The Gift of Listening

A friend of mine came over to vent.I realized she didn't need someone to give her advice. She needed someone to just sit there and listen. Try to understand her, and just be there for her. I thought of times in my life, when I needed someone to just listen to me. Often times when i was frustrated, I just needed to vent. I tried to give my friend advice, and I realized she just needed me to listen. During times when i was sad, lonely, needing something  more, having my friend there to talk to and give me their complete attention was all I needed. Someone to just smile and say "I am sorry, I understand". Someone to let you cry on their shoulder. Someone to cry with you. Someone to laugh with you. Someone to be your friend. Someone to make you feel like you aren't alone.

There is a innate feeling that we must be loved, feel like someone else cares, that someone else on the planet understands us.
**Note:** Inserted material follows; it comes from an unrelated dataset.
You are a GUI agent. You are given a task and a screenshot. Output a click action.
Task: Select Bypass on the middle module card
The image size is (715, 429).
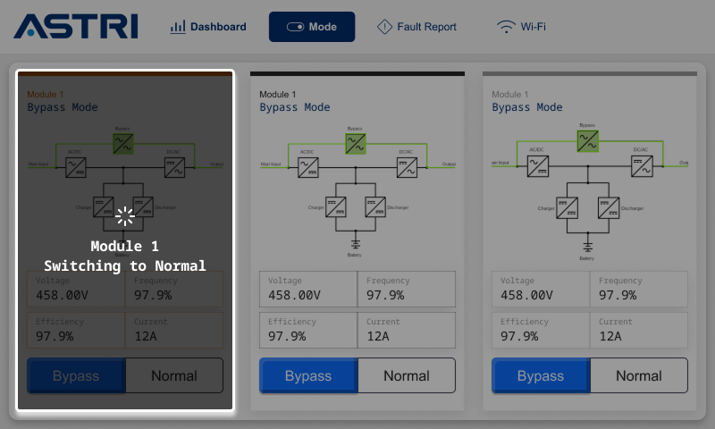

It dosen't matter if it is a loving grandpa, a understanding mother, a brother who likes to tease yet still loves you, a roomate, a cousin, a best friend, a boyfriend, a teacher. Just someone in the world who cares about you. Everyone has this innate feeling, you can't stop yourself from wanting to feel love. It is a natural need that we all strive for.

These two ideas connect by people fulfilling the need to be loved by having a friend who listens. Lately, I have  been the person who has been seeking for someone to listen to me. I have felt selfish by always wanting someone to understand me. I have needed people to drop everything to listen to my problems. Today I had a opportunity to have it reverse. It was nice to forget about myself and listen to someone's problems. As I was able to to listen to my friend's problems, It was nice to think about this idea that everyone must be loved, and need someone to listen to them. I was able to help her after my being selfish and requiring people to listen to my problems. It was nice to give back to someone who needed help. These are my thoughts, we need to listen more. There are lots of people who are holding in their emotions, they need to let them out to a friend. Next time when a friend comes to you and just wants to talk,try this. Instead of doing the usual; hearing them, giving them quick insincere advice, actually listen. Actively listen. Give them your full attention. Put yourself in their shoes. Try to emphasize with their problems. After they have listened, watch their response. Are they happy that someone listened? Once you have given them your full attention, and they want advice. Offer advice to them. But listen to others, and try to understand what they need. Do they need a hug? Do they a need a shoulder to cry on? Do they need advice? Evaluate this, and your friends will go up, as people recognize you have developed the gift of listening. For surely, it is a gift.